◆ PROBLEM
Return exactly the lines below, starting with the one that has "The height and width of the screenshot is (1200, 858)." and going on through the one that has "Download The Proud Family Movie".

◆ DATA TO PROCESS
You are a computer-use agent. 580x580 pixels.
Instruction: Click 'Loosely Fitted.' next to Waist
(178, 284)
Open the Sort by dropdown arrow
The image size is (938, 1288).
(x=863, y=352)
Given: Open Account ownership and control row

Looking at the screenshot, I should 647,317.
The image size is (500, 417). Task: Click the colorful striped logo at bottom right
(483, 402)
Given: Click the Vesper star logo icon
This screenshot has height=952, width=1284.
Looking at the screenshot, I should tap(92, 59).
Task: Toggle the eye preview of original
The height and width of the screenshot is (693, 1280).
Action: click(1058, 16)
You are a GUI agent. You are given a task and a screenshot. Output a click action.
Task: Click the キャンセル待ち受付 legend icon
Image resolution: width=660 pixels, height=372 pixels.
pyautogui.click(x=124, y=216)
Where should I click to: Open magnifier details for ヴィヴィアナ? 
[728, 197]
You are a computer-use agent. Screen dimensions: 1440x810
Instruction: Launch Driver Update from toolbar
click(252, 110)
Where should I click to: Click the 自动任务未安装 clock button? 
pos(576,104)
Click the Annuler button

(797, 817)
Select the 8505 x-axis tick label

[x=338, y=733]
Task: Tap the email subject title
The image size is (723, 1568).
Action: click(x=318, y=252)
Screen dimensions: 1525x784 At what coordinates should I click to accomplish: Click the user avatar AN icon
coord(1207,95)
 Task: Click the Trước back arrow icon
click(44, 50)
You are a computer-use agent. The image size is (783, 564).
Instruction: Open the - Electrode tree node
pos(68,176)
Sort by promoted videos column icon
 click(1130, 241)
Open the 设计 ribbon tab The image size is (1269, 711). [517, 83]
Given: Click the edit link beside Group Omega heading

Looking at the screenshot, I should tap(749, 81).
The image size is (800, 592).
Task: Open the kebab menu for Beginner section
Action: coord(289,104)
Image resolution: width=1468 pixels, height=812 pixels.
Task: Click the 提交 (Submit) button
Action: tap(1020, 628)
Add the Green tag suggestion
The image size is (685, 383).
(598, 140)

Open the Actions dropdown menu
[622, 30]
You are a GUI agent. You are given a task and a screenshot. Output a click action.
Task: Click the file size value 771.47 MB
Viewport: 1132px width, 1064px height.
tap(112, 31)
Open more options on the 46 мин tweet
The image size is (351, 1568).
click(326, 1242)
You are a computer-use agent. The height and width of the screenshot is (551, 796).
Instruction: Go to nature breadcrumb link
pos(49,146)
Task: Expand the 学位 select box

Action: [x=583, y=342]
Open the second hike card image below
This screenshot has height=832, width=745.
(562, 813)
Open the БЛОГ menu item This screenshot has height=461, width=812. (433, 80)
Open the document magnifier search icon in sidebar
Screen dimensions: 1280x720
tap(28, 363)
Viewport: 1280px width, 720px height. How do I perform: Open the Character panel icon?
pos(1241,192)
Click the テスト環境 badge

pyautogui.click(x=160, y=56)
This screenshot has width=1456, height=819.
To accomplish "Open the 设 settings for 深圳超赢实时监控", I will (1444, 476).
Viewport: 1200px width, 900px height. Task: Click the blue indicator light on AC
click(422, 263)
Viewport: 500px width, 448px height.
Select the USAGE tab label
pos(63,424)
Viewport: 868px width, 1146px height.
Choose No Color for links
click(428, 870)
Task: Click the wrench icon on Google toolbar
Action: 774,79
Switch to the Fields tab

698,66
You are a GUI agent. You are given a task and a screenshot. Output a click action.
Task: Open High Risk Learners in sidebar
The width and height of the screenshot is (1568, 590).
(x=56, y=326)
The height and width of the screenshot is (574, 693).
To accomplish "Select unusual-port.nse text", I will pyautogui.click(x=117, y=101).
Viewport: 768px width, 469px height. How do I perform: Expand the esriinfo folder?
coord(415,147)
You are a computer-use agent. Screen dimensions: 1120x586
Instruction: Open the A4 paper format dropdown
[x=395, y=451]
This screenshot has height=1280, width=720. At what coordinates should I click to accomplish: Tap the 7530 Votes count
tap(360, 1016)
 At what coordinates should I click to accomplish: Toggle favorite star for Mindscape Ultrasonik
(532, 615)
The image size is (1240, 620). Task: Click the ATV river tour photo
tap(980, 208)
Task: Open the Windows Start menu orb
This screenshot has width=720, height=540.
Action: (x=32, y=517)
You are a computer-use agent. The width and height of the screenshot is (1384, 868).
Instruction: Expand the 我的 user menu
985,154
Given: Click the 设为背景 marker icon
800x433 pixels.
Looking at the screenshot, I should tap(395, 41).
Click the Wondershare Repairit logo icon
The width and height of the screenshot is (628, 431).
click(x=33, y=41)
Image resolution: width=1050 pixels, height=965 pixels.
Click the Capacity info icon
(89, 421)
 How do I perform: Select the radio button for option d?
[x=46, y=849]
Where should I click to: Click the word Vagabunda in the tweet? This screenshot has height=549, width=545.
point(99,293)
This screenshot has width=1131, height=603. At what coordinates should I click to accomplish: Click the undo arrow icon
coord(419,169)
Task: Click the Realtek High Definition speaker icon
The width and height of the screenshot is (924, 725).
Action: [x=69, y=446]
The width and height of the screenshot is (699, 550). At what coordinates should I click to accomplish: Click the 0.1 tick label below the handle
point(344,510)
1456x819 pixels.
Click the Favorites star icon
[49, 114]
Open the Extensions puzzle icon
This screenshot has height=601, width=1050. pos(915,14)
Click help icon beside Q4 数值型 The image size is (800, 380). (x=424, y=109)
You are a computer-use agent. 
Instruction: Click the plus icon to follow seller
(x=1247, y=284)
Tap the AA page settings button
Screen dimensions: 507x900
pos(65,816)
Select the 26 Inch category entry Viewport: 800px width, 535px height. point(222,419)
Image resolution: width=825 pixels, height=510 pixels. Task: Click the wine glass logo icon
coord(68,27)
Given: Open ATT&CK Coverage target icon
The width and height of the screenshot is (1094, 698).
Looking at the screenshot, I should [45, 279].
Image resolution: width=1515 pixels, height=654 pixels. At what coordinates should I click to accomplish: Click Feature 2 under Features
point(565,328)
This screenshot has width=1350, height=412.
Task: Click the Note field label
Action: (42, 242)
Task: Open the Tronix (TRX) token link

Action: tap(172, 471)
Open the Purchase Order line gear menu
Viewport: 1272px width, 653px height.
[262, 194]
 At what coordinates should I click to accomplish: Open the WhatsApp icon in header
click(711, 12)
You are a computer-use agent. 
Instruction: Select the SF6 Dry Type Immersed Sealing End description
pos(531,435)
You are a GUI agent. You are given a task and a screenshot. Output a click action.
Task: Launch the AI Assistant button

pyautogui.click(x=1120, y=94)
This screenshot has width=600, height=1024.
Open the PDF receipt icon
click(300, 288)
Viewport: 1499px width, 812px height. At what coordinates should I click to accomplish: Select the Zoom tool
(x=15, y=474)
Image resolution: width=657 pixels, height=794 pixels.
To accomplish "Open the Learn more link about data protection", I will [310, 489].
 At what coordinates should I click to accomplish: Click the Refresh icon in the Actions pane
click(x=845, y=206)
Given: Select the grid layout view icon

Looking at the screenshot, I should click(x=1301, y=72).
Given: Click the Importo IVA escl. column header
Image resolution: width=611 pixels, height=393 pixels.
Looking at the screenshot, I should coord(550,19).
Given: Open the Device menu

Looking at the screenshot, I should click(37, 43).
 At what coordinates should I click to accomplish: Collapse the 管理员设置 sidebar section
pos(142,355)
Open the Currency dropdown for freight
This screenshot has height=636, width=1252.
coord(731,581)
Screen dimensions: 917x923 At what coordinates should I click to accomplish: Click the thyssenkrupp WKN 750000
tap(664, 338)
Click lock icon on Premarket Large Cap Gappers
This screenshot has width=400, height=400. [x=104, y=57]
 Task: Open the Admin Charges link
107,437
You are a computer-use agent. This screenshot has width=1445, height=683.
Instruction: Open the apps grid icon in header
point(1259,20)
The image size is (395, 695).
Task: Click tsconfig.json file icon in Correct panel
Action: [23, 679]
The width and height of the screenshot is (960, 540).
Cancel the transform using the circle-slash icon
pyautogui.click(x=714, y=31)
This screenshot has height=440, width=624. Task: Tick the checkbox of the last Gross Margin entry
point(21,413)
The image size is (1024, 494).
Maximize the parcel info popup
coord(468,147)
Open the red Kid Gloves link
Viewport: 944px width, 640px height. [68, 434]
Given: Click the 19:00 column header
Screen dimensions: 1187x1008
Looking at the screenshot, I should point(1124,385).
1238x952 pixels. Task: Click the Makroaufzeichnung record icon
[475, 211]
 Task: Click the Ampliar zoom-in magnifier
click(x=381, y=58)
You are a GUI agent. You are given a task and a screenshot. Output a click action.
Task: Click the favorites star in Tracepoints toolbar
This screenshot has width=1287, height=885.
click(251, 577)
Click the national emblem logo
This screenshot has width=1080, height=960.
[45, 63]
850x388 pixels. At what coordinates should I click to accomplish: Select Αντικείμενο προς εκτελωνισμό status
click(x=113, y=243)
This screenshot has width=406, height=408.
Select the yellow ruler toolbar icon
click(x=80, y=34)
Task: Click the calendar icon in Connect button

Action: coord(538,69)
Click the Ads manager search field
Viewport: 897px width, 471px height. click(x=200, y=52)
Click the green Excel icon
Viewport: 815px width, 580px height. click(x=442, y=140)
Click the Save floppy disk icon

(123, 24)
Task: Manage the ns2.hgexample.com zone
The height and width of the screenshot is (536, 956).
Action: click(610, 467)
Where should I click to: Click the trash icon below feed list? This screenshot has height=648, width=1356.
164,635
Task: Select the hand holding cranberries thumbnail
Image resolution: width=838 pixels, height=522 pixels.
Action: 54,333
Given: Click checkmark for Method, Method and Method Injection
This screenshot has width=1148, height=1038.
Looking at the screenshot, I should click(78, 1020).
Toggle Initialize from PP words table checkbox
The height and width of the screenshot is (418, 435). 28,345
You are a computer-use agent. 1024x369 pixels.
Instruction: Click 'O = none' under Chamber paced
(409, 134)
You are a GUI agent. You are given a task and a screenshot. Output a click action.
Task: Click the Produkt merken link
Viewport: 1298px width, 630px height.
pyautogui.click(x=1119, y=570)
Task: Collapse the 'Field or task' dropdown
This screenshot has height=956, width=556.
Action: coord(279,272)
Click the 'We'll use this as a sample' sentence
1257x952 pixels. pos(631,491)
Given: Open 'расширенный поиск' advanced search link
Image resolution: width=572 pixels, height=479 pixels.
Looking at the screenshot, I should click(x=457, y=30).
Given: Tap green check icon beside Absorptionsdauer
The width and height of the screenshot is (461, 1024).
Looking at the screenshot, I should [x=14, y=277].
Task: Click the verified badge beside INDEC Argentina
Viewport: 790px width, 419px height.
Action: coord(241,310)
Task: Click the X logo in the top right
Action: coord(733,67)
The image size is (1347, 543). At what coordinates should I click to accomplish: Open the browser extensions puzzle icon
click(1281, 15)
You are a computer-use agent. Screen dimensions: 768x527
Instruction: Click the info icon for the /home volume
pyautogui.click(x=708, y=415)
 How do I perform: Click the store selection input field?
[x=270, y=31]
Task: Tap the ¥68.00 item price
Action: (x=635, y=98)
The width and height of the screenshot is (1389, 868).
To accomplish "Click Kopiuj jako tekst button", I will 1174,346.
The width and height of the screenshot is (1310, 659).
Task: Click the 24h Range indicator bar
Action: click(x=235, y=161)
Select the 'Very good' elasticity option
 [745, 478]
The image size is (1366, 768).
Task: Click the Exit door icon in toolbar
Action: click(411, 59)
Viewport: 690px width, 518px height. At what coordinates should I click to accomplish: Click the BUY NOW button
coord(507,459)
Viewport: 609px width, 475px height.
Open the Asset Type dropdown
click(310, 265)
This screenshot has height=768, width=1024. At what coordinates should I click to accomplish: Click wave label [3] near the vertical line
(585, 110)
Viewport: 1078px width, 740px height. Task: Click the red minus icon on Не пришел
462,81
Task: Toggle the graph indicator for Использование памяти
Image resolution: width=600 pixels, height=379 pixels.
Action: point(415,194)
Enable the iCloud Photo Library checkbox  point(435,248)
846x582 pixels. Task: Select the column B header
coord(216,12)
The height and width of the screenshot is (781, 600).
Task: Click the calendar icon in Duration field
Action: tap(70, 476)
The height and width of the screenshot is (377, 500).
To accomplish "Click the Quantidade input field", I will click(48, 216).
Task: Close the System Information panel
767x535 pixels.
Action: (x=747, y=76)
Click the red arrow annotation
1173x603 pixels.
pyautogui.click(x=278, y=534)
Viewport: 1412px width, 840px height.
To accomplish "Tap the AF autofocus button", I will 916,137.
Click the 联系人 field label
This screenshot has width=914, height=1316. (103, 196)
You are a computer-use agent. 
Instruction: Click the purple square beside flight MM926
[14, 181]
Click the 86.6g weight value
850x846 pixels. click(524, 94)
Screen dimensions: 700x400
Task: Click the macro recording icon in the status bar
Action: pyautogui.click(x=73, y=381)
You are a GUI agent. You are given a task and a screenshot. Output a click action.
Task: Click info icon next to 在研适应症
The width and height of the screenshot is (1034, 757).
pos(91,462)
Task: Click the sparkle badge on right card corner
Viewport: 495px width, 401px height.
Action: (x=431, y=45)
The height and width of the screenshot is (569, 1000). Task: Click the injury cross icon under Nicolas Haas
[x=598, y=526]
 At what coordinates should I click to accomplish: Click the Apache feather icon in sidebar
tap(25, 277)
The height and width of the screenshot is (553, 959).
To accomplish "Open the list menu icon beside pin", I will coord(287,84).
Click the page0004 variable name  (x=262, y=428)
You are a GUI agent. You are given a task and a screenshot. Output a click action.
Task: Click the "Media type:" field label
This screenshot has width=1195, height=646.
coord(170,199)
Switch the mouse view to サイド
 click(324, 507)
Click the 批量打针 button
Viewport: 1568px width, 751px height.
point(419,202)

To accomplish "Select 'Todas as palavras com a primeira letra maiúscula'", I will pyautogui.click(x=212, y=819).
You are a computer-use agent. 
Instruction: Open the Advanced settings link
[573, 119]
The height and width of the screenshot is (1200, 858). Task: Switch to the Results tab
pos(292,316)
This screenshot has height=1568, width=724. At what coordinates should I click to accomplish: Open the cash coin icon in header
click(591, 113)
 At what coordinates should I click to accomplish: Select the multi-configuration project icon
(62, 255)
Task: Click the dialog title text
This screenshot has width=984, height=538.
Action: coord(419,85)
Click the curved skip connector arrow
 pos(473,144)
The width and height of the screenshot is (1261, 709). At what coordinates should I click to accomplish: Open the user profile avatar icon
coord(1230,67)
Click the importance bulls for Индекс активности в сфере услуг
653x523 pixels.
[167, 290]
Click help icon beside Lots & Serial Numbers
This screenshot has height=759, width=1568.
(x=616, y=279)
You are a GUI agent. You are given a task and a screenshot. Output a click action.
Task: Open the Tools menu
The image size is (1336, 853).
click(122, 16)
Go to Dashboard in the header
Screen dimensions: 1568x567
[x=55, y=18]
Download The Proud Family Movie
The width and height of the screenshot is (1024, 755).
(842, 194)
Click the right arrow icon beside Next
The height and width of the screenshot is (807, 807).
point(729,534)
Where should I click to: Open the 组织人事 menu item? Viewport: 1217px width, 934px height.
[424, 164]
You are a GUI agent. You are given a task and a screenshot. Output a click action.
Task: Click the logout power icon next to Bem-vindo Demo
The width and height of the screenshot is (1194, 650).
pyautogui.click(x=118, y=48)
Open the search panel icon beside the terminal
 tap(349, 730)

◆ RESULT
The height and width of the screenshot is (1200, 858). Task: Switch to the Results tab
pos(292,316)
This screenshot has height=1568, width=724. At what coordinates should I click to accomplish: Open the cash coin icon in header
click(591, 113)
 At what coordinates should I click to accomplish: Select the multi-configuration project icon
(62, 255)
Task: Click the dialog title text
This screenshot has width=984, height=538.
Action: coord(419,85)
Click the curved skip connector arrow
 pos(473,144)
The width and height of the screenshot is (1261, 709). At what coordinates should I click to accomplish: Open the user profile avatar icon
coord(1230,67)
Click the importance bulls for Индекс активности в сфере услуг
653x523 pixels.
[167, 290]
Click help icon beside Lots & Serial Numbers
This screenshot has height=759, width=1568.
(x=616, y=279)
You are a GUI agent. You are given a task and a screenshot. Output a click action.
Task: Open the Tools menu
The image size is (1336, 853).
click(122, 16)
Go to Dashboard in the header
Screen dimensions: 1568x567
[x=55, y=18]
Download The Proud Family Movie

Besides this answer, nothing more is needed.